Release and metabolism of [3H]dopamine in the neurointermediate lobe of the rat pituitary gland

Neurointermediate lobes of the rat pituitary gland were incubated with [3H]dopamine in the presence of desipramine and then superfused with radioactivity-free medium. The outflow of tritium was studied and in most experiments [3H]dopamine and its metabolites were separated by column chromatography. After 60-70 min of superfusion, the spontaneous rate of tritium outflow was 1.2%/min. The spontaneously released radioactivity consisted of 52% O-methylated and deaminated metabolites, 28% 3,4-dihydroxyphenylacetic acid, 18% dopamine and 2% 3-methoxytyramine.
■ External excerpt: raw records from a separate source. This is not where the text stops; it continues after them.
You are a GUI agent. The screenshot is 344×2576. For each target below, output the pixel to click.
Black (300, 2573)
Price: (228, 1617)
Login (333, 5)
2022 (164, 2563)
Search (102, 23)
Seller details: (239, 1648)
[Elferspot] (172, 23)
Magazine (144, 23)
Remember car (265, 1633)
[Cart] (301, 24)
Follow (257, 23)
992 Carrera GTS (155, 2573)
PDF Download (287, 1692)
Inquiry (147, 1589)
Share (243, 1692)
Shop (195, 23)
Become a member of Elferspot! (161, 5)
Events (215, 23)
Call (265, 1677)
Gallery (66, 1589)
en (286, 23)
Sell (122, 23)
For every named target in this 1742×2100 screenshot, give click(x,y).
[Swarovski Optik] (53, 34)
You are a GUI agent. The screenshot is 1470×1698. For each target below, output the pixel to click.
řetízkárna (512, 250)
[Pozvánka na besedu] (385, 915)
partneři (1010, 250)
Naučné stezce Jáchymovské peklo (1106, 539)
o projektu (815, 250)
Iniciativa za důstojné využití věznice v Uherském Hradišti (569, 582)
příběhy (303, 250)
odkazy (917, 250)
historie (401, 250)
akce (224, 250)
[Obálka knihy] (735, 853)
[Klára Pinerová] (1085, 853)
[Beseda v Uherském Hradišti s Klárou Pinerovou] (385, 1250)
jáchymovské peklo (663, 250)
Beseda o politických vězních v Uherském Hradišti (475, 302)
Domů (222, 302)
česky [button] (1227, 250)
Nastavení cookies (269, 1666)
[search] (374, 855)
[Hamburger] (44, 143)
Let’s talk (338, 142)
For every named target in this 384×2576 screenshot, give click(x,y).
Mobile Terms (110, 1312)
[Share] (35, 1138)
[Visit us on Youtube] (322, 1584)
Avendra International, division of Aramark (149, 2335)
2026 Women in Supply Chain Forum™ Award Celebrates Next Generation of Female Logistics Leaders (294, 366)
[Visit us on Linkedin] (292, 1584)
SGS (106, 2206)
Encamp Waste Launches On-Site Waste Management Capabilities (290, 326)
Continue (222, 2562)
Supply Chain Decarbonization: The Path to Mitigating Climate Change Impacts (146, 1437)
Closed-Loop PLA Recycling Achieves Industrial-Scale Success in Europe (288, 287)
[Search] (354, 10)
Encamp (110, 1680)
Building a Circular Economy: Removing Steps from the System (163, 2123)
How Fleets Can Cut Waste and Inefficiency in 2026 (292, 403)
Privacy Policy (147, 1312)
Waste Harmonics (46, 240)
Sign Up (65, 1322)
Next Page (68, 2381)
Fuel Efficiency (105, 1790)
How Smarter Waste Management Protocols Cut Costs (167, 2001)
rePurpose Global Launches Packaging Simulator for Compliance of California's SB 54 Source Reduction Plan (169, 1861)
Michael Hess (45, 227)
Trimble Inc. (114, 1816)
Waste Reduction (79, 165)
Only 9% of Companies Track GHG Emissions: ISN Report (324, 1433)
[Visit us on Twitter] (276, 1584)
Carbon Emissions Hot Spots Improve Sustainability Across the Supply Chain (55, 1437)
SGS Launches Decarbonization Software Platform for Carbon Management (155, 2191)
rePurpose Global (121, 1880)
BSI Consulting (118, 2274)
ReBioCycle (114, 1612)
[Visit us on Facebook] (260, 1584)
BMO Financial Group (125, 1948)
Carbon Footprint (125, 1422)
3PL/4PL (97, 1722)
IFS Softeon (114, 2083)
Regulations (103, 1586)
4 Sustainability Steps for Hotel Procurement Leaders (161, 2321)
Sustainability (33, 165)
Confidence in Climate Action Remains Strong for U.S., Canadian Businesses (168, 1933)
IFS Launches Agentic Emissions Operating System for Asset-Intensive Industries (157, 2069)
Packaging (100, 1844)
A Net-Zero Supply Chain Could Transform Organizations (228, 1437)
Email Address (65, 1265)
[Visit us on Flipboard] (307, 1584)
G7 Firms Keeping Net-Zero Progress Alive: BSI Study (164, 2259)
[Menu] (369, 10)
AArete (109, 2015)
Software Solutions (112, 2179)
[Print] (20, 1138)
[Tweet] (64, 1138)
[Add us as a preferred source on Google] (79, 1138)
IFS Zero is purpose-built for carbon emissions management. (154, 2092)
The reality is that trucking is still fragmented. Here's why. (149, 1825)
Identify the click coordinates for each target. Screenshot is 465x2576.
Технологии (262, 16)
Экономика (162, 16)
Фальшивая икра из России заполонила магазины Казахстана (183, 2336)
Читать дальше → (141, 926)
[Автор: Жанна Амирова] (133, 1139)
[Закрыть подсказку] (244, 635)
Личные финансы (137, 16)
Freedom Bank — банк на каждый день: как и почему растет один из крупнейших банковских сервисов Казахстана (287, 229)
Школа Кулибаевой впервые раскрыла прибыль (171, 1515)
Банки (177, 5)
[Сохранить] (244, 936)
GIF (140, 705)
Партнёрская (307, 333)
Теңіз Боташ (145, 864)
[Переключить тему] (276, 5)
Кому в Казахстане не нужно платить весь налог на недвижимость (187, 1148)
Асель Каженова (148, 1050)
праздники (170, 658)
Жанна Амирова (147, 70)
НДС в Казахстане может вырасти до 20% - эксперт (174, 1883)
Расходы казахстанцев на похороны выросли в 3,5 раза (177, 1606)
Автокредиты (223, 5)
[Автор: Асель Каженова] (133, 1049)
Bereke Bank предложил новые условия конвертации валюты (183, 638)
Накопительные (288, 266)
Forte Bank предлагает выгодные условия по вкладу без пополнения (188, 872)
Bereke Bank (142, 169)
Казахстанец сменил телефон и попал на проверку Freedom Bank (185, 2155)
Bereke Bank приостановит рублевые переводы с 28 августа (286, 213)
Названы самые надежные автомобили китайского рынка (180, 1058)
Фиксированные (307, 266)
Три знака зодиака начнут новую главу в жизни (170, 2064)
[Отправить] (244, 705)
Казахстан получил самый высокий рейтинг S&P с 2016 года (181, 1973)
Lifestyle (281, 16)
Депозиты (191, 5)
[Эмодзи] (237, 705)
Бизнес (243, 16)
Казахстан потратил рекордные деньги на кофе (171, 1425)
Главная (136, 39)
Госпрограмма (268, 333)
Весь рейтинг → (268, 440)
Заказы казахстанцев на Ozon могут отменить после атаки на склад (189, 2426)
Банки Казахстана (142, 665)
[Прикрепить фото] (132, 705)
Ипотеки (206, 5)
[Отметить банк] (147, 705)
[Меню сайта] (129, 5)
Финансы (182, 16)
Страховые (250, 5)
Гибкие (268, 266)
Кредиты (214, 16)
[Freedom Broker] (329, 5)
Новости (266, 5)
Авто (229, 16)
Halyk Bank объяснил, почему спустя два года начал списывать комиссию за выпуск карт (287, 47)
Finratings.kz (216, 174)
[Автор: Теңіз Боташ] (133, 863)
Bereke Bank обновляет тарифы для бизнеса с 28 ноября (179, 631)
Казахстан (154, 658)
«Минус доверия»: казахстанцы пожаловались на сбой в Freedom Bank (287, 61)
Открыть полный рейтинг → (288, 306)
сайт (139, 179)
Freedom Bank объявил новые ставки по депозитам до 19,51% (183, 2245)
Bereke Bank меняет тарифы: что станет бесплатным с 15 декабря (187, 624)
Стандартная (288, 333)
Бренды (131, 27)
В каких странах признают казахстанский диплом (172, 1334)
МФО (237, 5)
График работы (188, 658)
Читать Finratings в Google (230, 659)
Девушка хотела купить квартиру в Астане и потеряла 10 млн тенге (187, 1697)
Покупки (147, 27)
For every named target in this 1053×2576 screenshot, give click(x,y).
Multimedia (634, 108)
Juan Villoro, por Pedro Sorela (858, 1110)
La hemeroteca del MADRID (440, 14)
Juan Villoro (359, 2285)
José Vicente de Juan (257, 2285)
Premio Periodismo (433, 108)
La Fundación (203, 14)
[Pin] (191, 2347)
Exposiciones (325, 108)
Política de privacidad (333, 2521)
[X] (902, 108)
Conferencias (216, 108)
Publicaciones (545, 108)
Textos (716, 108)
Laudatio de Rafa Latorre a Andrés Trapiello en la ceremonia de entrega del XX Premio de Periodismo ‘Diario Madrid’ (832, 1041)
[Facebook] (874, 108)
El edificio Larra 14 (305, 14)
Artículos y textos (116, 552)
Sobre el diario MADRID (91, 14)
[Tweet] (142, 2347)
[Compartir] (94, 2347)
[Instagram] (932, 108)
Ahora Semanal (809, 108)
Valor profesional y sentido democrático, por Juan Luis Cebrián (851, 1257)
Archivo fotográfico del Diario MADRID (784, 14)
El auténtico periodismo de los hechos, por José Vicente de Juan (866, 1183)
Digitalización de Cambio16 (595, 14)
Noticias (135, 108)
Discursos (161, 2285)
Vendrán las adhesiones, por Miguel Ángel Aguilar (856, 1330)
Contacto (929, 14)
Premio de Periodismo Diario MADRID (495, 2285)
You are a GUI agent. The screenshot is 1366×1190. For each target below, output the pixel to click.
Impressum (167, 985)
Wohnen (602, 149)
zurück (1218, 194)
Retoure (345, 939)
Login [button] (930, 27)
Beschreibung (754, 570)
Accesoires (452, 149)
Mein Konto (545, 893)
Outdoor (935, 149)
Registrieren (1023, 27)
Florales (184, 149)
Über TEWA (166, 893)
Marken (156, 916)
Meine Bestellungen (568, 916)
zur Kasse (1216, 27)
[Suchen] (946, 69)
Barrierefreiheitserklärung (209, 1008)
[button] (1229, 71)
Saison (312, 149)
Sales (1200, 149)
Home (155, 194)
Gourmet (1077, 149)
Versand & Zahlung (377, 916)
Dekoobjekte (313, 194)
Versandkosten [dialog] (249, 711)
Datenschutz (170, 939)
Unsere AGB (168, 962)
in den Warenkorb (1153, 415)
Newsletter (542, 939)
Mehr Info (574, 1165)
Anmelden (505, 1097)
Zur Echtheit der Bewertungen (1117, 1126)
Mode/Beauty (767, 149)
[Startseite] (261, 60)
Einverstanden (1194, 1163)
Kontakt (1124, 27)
In the presence of pargyline (10 microM) the spontaneous rate of total tritium outflow decreased by 46%, that of the O-methylated and deaminated metabolites by 72% and that of 3,4-dihydroxyphenylacetic acid by 79%. The spontaneous rate of outflow of dopamine was unchanged and that of 3-methoxytyramine increased 3-fold. Further addition of nomifensine (10 microM) doubled the rate of outflow of dopamine and 3-methoxytyramine, but had no effect on the other metabolites. Electrical stimulation of the pituitary stalk (0.2 ms, 80 V, 3 Hz, 2 min) caused a tritium release of 8.5% of the tissue tritium. The evoked tritium release was only partially dependent on the extracellular calcium and not affected by tetrodotoxin. In contrast, vasopressin release evoked by stimuli of the same strength was completely calcium-dependent and blocked by tetrodotoxin. After modification of the stimulation conditions (1 ms, 10 V, 10 Hz, 2 min) the evoked tritium release was 4.1% of the tissue tritium. This tritium release was reduced by 73% in the presence of tetrodotoxin. The total evoked tritium release was decreased by 30% in the presence of pargyline and increased by 150% after further addition of nomifensine. Under the latter conditions, tetrodotoxin reduced the evoked tritium release by 67%, but nearly all of the tetrodotoxin-resistant tritium release could be identified as dopamine metabolites. Thus, the electrical stimulation appears to liberate some [3H]dopamine metabolites from an extraneuronal compartment. In conclusion, oxidative deamination and O-methylation are important pathways of the catabolism of dopamine in the neurointermediate lobe of the pituitary gland. After labelling of the transmitter stores with [3H]dopamine, the total tritium release is a poor indicator of [3H]dopamine release from the nerve terminals. Only the isolated [3H]dopamine fraction appears to reflect the release of neuronal [3H]dopamine.